* Problem requirements:
Would you retype exactly the lines below, from the one containing "Where should I" through the end of the entries, both ends included, but not the pictures?

* Task inputs:
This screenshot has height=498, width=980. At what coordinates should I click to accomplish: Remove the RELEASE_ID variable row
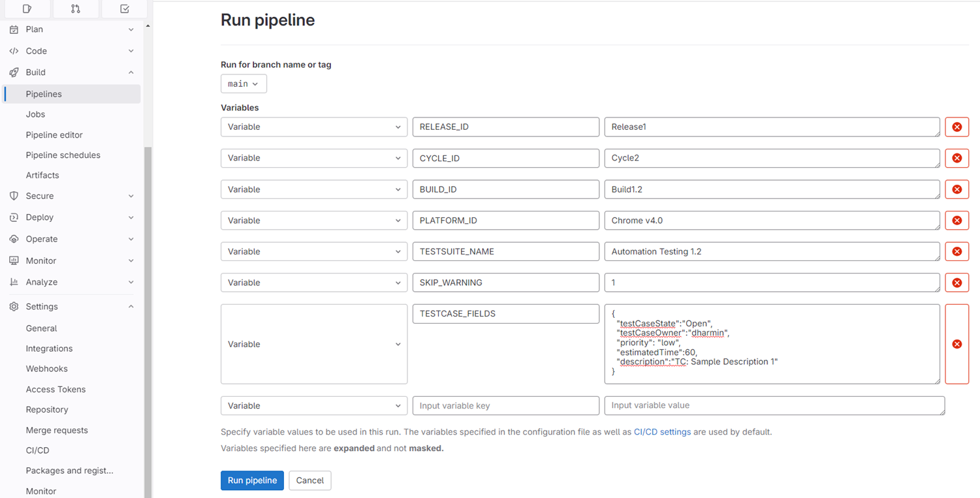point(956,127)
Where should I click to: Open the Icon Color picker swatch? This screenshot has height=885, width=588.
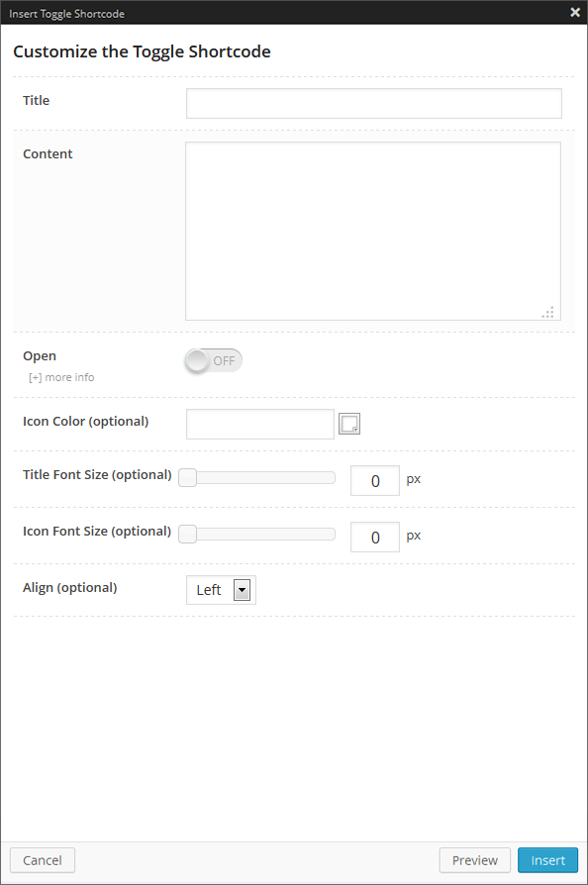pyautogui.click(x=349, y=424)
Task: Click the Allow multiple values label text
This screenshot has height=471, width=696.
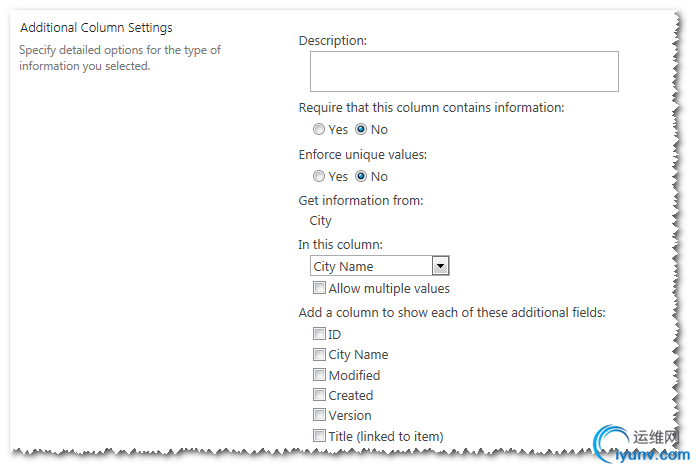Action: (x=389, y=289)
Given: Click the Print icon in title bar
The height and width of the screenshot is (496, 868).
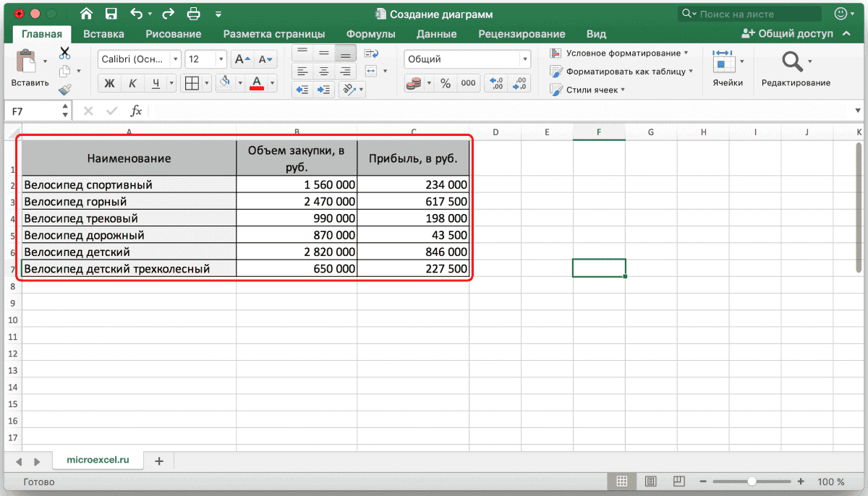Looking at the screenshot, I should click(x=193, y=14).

* Exercise result:
Where should I click to: Open the Icon Color picker swatch? This screenshot has height=885, width=588.
pyautogui.click(x=349, y=424)
Task: Click the Allow multiple values label text
This screenshot has height=471, width=696.
Action: (x=389, y=289)
Given: Click the Print icon in title bar
The height and width of the screenshot is (496, 868).
Looking at the screenshot, I should click(x=193, y=14).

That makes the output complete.